Try using one of these applications and identify which constellation the Moon lies in as you observe it for several nights. The fact that the Moon lies in different constellations as you observe it over several days is additional confirmation that the Moon is really moving in orbit around the Earth. Add this constellation data to your graph of the Moon’s orbital motion!

Want more challenge? Leave the smartphone alone and try to identify constellations from the patterns of the stars and a star map. Excellent monthly star maps are available on line for free.

Being a Scientist

Once again, we ask the question: “How fast the Moon moving in orbit?” This time we will not be measuring degrees per minute, but rather how many degrees per day does the Moon move in orbit?

Look at the example data chart below. The student records the day and compass position of the Moon in the first two columns. To get degrees moved, start with position #2 and subtract the value above – here we subtract 272 – 285 = -13 degrees (the negative value indicates eastward motion.) Time is always 1 day because we observe the Moon at the same time each evening.

The Velocity is calculated by dividing degrees moved by time change, here the time change is always 1, so the degrees moved is the same as the velocity. Finding similar values in the last column every time gives us confidence that we have made good measurements.

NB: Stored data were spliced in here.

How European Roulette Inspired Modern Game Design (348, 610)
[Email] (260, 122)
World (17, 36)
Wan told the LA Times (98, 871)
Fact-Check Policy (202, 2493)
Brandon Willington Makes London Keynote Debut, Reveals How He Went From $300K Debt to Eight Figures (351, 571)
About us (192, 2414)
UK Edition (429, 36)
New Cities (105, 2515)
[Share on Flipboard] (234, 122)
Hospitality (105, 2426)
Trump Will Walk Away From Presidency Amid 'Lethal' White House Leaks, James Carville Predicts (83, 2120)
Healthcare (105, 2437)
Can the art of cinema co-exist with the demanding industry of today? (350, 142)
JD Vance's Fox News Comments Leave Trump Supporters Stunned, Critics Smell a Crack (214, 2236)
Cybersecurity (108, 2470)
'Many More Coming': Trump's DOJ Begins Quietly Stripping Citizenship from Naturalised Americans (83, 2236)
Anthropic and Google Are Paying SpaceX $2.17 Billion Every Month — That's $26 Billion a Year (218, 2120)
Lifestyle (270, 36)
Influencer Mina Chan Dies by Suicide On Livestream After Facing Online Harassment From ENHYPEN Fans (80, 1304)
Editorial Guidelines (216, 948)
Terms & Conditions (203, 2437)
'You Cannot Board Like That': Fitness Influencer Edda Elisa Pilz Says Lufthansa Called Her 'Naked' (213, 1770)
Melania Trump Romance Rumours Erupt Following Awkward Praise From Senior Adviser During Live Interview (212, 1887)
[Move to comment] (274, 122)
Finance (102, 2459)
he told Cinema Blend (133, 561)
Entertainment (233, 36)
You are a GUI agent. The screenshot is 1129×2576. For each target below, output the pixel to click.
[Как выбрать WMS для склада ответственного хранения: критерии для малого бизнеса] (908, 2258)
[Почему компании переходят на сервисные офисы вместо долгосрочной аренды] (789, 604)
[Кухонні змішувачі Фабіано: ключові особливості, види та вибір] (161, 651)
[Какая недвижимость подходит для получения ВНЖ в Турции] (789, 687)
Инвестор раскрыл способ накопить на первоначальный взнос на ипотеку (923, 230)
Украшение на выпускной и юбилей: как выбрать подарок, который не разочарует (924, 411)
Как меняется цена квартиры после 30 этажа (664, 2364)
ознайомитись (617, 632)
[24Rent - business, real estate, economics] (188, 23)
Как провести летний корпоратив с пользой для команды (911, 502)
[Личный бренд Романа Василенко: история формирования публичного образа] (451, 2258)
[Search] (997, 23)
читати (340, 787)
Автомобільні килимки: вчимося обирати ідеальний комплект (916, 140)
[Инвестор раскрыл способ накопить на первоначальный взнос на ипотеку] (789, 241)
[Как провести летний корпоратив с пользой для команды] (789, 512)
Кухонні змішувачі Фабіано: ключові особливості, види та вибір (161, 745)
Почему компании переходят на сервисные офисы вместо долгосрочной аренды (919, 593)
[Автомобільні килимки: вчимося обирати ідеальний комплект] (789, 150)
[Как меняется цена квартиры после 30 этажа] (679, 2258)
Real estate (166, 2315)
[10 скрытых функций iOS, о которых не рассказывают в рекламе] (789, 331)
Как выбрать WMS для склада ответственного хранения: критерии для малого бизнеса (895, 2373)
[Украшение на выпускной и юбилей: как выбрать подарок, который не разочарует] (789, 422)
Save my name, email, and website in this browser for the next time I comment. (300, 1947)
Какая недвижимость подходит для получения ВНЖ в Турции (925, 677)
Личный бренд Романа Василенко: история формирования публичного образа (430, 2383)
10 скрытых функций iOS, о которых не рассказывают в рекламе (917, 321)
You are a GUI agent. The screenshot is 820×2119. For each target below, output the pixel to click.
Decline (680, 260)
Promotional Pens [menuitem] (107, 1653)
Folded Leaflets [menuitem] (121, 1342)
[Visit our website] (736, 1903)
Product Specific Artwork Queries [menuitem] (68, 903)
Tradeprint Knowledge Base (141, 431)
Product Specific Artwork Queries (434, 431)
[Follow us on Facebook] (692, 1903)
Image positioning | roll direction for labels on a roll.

For our last step, determine how long it would take the Moon to orbit the Earth at this speed. To do this, divide 360 degrees by the average velocity. Here: 360 / 13.3 = 27 days per orbit. Any value between 25 and 30 days per orbit is a reasonably good match to the true value of 28.3 days.

Following Up

The two moons of Mars, Phobos and Deimos, are an interesting comparison to Earth’s moon. These two moons move around Mars at very different speeds from each other – and much faster than Earth’s moon.

What can you find out about the orbital period of Phobos and Deimos? Why are they so different from each other? What controls the speed of a satellite in orbit?